**WHAT YOU ARE ASKED TO DO:** Go line by line through the data below and count those with the string "computer". Give the number only.

Items from a dataset
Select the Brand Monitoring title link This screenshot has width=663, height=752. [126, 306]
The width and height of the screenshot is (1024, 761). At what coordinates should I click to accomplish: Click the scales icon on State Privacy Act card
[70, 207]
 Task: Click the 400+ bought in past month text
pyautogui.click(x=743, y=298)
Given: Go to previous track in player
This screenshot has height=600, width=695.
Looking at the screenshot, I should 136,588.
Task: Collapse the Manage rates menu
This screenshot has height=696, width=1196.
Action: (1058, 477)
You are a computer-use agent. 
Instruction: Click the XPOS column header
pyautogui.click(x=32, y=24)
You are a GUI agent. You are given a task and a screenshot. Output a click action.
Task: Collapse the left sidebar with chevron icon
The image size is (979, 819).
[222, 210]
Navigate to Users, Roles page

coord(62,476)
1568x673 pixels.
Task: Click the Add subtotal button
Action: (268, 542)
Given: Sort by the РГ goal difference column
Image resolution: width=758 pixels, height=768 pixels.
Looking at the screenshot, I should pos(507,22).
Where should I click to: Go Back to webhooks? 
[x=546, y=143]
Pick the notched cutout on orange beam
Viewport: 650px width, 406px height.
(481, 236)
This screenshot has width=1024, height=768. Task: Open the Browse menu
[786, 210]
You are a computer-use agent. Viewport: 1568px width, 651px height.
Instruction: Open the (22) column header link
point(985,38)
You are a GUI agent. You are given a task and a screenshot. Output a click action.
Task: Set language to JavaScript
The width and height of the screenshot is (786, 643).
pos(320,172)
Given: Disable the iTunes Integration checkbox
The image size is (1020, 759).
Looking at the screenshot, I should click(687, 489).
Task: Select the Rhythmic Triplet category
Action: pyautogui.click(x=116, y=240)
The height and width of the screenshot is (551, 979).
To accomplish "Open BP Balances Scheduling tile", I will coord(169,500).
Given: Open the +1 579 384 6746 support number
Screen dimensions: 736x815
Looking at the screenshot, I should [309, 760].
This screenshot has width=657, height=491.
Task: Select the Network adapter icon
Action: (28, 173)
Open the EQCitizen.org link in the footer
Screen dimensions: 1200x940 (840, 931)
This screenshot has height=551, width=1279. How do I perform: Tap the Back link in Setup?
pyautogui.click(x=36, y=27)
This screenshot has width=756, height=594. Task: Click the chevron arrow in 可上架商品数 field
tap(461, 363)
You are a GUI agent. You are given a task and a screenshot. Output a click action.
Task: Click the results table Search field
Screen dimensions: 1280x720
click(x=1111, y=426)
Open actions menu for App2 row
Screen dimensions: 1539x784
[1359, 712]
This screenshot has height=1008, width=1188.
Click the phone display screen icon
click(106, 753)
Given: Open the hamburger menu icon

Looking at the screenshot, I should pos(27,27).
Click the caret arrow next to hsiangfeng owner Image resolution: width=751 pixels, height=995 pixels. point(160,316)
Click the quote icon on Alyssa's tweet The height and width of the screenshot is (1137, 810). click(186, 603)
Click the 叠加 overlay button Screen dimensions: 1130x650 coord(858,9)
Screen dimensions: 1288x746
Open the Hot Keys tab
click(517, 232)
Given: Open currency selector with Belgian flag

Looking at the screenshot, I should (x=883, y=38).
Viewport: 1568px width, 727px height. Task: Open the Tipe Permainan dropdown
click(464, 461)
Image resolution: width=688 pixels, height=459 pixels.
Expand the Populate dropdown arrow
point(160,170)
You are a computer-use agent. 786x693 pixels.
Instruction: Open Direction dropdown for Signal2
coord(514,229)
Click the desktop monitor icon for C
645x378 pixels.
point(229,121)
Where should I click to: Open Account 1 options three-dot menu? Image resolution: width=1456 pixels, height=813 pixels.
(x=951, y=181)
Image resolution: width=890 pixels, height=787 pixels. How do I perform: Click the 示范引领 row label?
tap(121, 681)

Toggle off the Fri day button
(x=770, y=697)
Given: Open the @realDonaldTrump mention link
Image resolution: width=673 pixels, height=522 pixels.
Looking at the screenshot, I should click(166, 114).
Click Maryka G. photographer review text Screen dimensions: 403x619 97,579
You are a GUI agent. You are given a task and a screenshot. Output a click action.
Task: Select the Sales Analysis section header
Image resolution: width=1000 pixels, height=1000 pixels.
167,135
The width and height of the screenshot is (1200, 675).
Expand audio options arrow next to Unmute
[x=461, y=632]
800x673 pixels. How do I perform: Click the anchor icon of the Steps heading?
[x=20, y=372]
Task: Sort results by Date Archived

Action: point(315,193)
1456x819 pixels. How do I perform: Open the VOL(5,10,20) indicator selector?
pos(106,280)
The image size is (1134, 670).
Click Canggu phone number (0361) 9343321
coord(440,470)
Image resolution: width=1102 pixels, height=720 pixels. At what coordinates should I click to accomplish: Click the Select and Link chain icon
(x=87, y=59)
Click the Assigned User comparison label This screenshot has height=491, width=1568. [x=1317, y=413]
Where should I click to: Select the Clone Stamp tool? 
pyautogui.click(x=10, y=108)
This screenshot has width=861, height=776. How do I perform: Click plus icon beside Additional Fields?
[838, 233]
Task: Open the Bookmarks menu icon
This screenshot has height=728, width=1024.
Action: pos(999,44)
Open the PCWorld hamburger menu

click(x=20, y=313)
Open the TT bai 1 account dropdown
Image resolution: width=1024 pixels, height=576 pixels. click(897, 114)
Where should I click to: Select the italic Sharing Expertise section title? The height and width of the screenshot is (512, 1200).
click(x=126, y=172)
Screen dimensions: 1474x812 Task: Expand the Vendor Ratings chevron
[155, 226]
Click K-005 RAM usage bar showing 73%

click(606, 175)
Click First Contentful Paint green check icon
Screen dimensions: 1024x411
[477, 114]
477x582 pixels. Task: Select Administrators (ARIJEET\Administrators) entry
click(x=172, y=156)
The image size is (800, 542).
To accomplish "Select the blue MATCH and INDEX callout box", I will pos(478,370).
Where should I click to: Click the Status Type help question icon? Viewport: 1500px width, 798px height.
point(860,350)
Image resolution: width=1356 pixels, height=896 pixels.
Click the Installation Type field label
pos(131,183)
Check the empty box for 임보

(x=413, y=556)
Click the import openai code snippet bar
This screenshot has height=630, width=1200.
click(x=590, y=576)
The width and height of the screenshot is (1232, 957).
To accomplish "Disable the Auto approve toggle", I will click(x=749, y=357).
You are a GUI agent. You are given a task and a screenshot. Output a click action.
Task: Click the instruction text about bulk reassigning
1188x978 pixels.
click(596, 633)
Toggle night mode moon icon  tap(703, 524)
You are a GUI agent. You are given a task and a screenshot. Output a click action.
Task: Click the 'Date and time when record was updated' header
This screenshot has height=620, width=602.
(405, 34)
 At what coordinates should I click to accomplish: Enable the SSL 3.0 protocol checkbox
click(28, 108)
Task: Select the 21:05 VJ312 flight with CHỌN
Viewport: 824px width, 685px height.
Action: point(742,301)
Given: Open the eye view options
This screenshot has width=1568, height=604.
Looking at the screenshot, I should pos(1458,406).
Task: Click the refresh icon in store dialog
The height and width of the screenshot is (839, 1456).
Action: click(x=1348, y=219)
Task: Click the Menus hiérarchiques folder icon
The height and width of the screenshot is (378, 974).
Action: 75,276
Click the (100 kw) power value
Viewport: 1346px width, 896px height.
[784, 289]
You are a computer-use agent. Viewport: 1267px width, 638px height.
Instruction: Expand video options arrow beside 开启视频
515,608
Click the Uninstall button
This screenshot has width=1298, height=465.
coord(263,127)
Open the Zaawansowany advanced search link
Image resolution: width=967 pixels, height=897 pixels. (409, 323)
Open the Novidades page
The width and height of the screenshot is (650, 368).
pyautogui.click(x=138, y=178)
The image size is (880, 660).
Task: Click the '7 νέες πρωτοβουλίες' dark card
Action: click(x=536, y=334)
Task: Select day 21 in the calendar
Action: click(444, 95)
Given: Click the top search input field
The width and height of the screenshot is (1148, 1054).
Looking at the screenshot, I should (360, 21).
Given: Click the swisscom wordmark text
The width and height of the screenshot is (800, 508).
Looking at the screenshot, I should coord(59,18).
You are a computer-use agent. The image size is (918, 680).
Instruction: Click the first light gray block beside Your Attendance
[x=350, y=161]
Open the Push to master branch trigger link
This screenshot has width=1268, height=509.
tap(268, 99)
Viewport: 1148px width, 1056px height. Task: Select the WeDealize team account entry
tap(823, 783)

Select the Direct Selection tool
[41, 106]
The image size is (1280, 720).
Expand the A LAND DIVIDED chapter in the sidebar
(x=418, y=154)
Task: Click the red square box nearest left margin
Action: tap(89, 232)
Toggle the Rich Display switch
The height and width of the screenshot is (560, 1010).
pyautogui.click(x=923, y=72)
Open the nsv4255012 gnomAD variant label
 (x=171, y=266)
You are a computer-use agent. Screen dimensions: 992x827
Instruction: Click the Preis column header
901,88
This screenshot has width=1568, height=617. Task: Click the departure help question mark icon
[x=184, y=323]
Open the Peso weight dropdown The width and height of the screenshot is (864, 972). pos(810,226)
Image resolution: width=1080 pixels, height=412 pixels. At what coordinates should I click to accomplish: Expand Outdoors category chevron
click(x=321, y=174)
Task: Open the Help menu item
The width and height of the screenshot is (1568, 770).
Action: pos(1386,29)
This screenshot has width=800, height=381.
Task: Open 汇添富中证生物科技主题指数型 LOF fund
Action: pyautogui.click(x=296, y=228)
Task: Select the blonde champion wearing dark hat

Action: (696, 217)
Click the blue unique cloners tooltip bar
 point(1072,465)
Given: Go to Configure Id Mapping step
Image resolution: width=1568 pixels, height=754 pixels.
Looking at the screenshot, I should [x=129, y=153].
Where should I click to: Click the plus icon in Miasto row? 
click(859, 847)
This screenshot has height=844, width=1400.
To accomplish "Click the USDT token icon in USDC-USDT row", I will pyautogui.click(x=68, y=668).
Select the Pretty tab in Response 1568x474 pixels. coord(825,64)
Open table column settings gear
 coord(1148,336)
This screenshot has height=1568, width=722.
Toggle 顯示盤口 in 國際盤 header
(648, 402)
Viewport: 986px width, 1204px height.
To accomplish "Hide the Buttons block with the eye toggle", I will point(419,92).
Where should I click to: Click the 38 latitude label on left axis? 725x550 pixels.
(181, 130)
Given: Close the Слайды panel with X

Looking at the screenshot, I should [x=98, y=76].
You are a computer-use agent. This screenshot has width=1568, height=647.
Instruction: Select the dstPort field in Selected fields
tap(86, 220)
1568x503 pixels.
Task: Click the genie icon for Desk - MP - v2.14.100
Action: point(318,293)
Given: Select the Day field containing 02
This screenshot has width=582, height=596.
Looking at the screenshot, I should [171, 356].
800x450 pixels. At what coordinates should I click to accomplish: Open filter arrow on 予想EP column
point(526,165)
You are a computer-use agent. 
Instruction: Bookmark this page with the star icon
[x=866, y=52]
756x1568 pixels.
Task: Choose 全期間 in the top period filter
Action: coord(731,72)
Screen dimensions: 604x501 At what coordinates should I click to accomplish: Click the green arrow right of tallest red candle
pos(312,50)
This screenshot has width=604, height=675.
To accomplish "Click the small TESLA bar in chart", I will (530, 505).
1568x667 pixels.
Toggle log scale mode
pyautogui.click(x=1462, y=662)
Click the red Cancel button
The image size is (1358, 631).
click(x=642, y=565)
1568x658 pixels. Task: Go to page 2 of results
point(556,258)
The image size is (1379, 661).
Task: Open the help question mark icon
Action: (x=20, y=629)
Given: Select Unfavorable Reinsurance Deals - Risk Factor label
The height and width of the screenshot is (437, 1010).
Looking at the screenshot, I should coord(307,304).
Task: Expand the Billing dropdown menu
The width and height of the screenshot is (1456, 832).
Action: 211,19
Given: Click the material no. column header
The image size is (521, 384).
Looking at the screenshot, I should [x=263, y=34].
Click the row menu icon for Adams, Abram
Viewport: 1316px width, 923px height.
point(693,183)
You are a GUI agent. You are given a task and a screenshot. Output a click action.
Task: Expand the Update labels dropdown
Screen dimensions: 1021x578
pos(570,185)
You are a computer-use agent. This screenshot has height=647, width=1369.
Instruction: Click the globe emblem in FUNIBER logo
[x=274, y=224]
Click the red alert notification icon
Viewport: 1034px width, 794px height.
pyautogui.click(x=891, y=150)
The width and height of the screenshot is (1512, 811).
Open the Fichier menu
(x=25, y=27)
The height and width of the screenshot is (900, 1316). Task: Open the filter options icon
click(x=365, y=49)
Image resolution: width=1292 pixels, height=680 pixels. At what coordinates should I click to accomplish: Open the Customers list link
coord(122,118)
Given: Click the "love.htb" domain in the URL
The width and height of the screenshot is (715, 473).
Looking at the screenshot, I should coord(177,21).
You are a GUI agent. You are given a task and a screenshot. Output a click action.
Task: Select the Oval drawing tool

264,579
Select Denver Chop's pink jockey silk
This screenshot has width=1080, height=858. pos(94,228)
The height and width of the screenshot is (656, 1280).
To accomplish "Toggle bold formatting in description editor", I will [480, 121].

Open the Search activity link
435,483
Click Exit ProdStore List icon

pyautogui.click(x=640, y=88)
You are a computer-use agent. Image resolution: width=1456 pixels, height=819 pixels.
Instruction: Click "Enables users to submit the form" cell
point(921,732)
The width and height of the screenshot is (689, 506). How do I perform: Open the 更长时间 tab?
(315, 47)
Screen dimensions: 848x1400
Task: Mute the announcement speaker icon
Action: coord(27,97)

**RESULT OF THIS TASK:** 10